→ **Data shown**:
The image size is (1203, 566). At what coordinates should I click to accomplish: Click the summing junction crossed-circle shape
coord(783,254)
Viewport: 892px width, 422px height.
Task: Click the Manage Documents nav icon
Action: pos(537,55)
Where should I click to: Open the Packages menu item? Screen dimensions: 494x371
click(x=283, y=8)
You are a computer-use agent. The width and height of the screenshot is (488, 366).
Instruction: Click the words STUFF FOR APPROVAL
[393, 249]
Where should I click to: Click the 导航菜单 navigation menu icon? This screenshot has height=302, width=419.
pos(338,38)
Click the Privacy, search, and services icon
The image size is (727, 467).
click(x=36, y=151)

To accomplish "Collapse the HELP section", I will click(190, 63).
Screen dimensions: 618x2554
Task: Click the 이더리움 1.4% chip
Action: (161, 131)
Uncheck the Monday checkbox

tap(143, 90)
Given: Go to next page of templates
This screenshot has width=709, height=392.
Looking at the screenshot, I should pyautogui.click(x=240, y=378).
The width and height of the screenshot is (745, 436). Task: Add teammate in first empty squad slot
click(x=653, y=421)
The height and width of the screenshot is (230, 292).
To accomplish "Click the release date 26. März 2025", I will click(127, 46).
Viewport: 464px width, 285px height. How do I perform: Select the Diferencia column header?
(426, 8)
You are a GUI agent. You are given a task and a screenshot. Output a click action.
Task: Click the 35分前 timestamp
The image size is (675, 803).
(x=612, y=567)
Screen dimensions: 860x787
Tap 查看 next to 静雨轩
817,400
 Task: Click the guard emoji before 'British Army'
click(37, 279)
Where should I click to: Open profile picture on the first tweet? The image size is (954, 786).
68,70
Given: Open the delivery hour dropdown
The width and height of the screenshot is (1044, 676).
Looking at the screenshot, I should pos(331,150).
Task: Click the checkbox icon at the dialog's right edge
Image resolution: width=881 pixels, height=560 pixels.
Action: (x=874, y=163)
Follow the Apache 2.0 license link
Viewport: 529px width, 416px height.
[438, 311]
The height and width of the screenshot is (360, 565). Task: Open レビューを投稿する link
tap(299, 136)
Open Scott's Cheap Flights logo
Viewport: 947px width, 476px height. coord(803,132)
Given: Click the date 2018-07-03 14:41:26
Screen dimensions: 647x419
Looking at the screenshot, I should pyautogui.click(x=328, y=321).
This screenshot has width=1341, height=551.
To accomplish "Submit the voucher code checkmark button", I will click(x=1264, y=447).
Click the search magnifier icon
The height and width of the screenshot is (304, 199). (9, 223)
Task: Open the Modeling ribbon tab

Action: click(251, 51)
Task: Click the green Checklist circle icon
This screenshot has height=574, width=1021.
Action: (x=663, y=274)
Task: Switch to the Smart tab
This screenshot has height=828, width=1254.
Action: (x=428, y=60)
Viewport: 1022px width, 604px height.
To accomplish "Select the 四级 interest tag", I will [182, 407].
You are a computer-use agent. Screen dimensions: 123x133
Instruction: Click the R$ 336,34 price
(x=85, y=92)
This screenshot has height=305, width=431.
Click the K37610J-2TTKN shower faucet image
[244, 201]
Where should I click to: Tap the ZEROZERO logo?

→ **Problem statement**:
Given the data above, transcribe exactly the lines from the one containing "You are a GUI" down to the one containing "Task: Click the checkbox", and no others.

→ **Reply**:
You are a GUI agent. You are given a task and a screenshot. Output a click action.
Task: Click the 35分前 timestamp
The image size is (675, 803).
(x=612, y=567)
Screen dimensions: 860x787
Tap 查看 next to 静雨轩
817,400
 Task: Click the guard emoji before 'British Army'
click(37, 279)
Where should I click to: Open profile picture on the first tweet? The image size is (954, 786).
68,70
Given: Open the delivery hour dropdown
The width and height of the screenshot is (1044, 676).
Looking at the screenshot, I should pos(331,150).
Task: Click the checkbox icon at the dialog's right edge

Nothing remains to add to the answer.